For this exercise, copy exactly only the lines from the one containing "The image size is (864, 631)." to the final line of the material below, without the pictures.
______
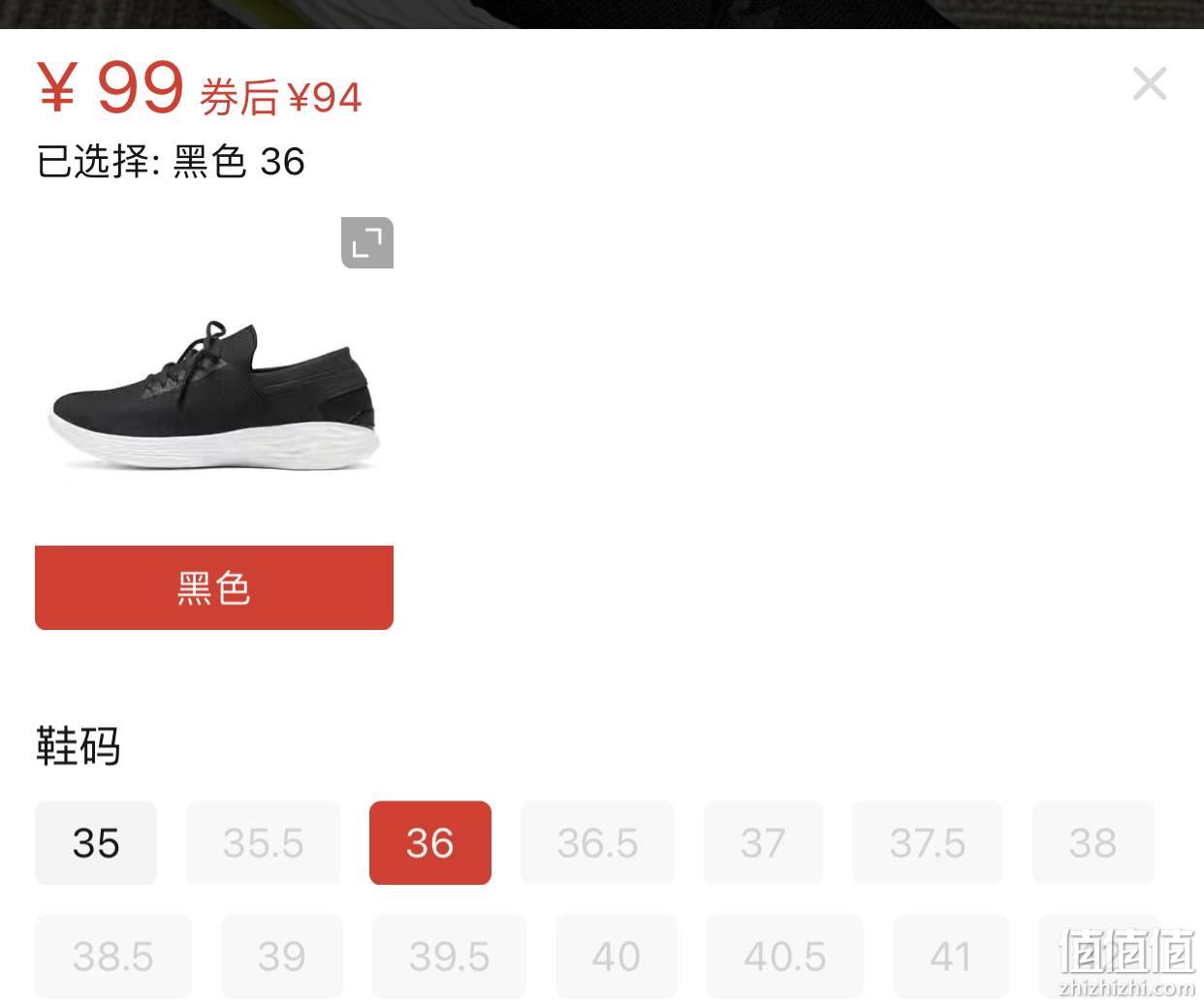
Task: Expand the shoe image preview
Action: [x=367, y=242]
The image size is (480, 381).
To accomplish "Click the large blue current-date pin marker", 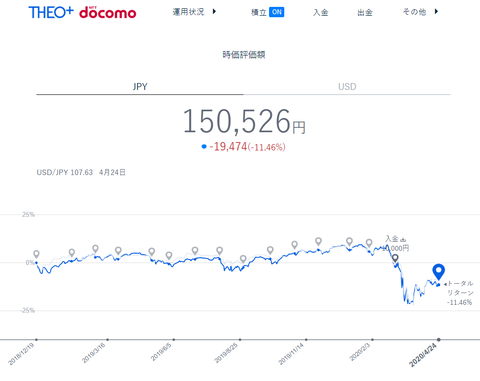I will (x=438, y=272).
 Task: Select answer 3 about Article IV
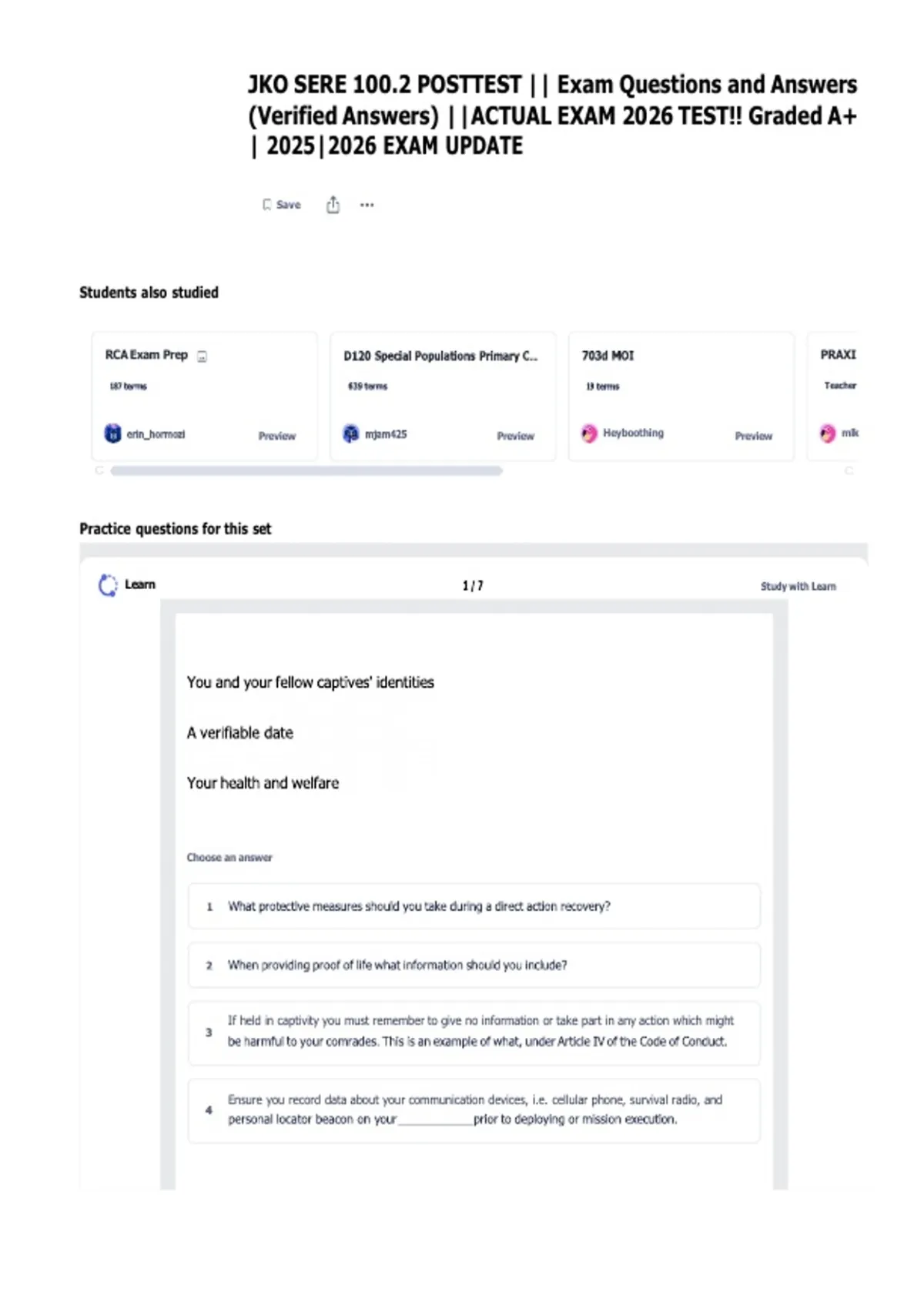tap(474, 1033)
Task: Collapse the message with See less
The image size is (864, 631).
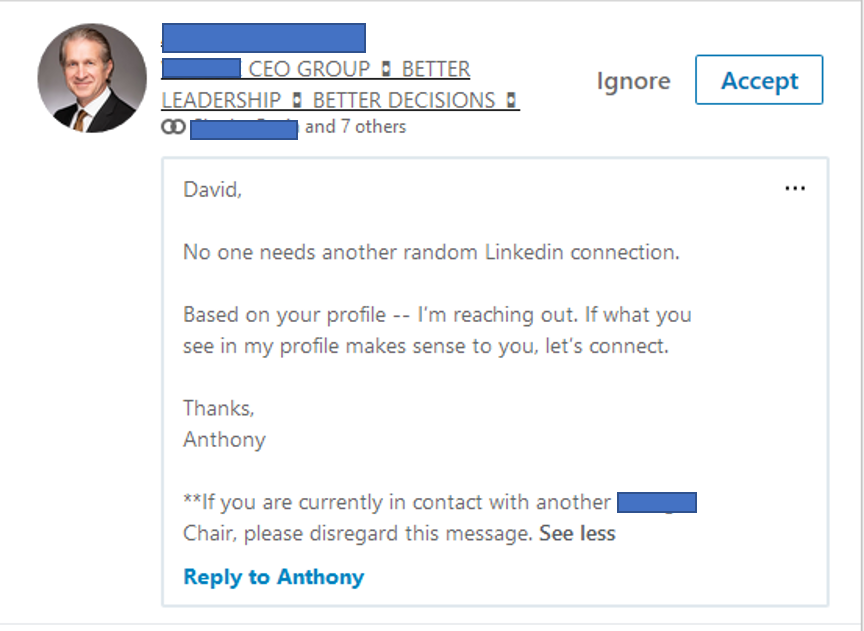Action: point(577,533)
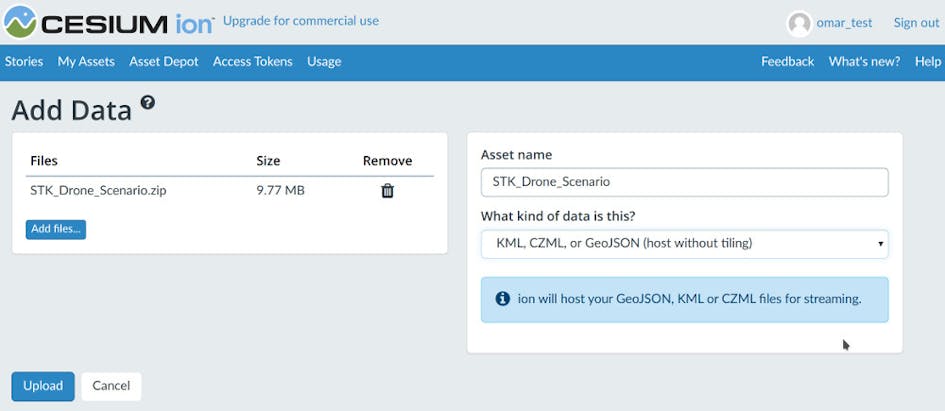Image resolution: width=945 pixels, height=411 pixels.
Task: Click the Asset name input field
Action: click(x=684, y=182)
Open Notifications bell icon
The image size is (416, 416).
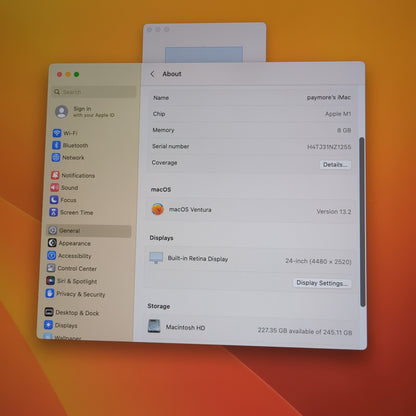click(55, 175)
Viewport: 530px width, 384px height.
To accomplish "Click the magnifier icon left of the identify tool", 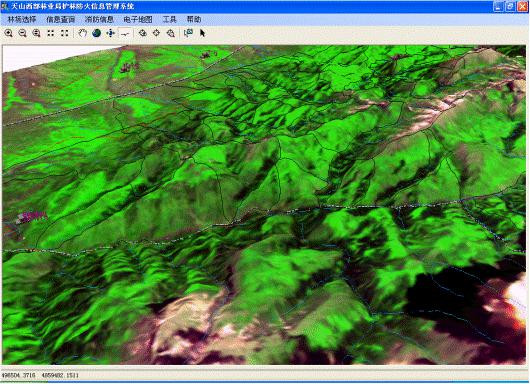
______
### [Output]
The image size is (864, 631).
Action: point(577,533)
Image resolution: width=945 pixels, height=411 pixels.
Task: Click the Asset name input field
Action: click(x=684, y=182)
Open Notifications bell icon
The image size is (416, 416).
click(55, 175)
Viewport: 530px width, 384px height.
To accomplish "Click the magnifier icon left of the identify tool", 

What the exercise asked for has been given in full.